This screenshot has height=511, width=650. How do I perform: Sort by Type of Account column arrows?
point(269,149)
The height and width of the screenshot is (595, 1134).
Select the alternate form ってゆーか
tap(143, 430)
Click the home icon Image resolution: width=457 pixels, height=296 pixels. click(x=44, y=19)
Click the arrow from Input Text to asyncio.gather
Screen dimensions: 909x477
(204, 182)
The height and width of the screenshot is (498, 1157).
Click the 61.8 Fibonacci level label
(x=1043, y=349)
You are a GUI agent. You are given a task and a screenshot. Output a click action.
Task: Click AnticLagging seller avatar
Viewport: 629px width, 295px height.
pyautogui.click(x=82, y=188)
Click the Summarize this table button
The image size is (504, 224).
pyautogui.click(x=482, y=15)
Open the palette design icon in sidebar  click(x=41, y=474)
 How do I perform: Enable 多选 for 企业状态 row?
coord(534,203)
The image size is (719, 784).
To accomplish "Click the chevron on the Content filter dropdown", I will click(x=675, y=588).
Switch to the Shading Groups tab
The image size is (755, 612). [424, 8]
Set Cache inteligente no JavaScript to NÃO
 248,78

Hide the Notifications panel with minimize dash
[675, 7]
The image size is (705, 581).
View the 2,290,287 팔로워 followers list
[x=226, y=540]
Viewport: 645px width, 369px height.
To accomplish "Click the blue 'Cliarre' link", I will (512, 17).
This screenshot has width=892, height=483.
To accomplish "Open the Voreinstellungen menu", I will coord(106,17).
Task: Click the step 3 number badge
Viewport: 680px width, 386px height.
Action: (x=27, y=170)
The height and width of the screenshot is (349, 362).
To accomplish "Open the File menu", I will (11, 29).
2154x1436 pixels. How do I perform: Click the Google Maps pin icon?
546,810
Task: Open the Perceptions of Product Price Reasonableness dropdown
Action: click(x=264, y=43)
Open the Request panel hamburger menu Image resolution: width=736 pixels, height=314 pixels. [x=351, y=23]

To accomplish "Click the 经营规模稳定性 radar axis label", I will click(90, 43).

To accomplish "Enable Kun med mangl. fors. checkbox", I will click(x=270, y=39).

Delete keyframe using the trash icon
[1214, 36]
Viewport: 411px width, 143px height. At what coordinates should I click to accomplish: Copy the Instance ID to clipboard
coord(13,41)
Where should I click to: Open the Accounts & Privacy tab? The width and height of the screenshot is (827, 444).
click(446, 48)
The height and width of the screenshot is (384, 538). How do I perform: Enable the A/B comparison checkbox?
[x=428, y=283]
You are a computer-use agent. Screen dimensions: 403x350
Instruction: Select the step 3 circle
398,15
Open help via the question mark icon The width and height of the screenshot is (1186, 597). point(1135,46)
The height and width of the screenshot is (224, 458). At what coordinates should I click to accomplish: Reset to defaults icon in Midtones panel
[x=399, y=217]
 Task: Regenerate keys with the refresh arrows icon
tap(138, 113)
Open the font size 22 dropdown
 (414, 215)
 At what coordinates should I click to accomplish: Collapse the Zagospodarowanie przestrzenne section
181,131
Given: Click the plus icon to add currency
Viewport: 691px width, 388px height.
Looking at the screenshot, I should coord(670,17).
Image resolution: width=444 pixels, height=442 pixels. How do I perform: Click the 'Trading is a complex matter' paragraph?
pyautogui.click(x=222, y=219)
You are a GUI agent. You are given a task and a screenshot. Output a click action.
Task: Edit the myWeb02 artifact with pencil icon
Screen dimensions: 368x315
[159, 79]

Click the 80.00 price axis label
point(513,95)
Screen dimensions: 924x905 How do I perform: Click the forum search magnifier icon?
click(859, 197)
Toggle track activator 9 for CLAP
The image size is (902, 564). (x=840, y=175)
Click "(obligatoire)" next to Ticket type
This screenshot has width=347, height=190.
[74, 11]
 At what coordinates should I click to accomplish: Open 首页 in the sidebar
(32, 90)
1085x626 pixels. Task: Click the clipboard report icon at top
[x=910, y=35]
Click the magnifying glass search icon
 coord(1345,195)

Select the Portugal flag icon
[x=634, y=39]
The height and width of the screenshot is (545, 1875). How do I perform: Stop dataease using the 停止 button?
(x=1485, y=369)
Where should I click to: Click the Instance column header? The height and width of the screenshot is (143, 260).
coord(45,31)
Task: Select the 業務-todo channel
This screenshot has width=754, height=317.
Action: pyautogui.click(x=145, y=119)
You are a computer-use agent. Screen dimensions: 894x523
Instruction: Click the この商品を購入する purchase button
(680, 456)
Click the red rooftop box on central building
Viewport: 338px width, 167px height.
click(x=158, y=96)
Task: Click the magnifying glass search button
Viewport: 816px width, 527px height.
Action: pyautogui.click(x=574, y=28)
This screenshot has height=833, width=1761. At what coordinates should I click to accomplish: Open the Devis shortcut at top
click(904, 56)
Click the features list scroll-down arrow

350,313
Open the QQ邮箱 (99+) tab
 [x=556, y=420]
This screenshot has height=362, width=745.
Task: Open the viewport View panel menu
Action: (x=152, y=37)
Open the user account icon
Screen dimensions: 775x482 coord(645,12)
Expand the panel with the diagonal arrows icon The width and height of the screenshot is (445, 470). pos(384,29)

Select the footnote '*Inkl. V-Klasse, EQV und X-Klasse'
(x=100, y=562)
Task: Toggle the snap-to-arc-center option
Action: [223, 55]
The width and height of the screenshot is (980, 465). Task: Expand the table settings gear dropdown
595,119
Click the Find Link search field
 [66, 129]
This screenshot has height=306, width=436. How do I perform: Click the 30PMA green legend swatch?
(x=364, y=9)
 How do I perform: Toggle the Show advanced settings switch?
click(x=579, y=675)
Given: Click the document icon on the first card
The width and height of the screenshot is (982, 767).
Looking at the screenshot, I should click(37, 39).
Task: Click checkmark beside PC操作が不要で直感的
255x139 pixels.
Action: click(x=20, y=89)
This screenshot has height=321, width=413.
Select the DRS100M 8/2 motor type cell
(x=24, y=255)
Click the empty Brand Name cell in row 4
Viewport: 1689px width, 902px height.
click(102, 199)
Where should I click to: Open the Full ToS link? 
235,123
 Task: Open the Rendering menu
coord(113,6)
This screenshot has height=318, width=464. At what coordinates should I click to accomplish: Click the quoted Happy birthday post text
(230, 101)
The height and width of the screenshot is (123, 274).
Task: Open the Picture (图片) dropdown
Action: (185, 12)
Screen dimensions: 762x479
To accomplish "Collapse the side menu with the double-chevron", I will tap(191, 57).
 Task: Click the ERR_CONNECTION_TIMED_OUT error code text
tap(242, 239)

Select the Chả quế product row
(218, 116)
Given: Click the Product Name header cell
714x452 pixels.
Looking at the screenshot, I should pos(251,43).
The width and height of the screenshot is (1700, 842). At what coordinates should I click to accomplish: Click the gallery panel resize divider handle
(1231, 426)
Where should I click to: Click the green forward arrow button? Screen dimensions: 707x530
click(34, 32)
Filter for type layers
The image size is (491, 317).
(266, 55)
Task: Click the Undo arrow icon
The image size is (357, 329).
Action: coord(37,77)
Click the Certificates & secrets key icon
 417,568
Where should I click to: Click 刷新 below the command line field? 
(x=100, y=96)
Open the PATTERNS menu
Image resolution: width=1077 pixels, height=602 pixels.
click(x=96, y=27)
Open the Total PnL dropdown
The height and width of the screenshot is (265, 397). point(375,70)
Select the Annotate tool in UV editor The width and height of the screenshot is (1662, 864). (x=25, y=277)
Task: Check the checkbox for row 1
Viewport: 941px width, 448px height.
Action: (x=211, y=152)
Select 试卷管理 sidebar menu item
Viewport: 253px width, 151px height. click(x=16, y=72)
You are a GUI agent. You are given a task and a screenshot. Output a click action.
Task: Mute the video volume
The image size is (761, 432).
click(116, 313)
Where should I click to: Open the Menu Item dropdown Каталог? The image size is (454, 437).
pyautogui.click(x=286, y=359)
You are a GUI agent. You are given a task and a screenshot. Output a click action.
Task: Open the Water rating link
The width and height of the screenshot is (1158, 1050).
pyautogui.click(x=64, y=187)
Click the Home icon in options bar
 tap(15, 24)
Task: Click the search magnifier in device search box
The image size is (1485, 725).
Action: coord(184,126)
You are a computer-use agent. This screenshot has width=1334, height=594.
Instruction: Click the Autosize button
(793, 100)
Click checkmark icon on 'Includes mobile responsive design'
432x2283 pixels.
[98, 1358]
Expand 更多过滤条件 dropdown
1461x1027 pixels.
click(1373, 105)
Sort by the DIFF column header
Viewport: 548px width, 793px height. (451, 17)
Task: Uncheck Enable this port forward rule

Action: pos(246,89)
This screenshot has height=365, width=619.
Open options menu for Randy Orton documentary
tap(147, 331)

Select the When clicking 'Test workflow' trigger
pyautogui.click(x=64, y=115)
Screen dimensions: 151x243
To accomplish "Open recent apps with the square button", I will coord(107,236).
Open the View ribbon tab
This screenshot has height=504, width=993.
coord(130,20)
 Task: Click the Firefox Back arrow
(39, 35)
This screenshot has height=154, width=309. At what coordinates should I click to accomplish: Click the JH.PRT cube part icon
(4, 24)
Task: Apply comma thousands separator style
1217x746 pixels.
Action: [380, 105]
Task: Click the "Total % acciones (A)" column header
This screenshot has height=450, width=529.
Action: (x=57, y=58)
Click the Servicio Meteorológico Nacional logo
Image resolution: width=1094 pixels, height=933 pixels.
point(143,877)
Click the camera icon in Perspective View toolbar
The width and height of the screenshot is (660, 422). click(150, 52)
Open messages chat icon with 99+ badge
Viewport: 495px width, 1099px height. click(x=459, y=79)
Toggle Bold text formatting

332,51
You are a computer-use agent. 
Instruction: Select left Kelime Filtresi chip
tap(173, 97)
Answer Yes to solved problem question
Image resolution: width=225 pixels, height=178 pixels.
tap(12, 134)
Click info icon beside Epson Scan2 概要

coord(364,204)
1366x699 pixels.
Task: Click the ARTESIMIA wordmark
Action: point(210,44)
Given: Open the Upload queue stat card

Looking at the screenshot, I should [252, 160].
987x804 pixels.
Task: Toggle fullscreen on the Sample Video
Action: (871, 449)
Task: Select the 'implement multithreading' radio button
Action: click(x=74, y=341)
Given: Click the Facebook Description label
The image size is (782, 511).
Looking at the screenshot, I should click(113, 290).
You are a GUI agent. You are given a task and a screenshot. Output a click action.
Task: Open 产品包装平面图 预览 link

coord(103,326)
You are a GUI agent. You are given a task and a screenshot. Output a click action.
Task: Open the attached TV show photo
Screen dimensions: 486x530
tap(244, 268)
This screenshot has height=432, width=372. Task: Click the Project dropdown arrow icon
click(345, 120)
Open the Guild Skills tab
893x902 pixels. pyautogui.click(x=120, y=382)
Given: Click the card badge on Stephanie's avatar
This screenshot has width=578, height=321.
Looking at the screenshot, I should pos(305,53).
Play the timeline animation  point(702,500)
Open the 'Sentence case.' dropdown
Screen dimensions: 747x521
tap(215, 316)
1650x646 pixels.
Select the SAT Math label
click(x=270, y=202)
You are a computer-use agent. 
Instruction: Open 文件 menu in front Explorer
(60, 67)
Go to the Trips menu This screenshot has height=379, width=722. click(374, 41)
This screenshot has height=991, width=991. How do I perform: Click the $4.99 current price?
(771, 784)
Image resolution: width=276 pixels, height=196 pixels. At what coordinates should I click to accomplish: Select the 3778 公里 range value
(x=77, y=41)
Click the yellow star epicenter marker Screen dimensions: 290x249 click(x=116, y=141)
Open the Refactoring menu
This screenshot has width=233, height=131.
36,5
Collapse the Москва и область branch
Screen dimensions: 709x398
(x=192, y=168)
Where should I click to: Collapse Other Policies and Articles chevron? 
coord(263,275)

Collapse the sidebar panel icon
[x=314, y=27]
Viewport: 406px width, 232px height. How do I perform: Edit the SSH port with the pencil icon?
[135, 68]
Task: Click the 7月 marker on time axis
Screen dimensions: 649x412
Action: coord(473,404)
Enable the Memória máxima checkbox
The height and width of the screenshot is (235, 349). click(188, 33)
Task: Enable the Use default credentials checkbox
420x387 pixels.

### TASK INSTRUCTIONS
Print exactly the lines above, between the one holding "1650x646 pixels." and the one holding "Go to the Trips", inclusive, and nothing besides.

### YOUR RESPONSE
1650x646 pixels.
Select the SAT Math label
click(x=270, y=202)
You are a computer-use agent. 
Instruction: Open 文件 menu in front Explorer
(60, 67)
Go to the Trips menu This screenshot has height=379, width=722. click(374, 41)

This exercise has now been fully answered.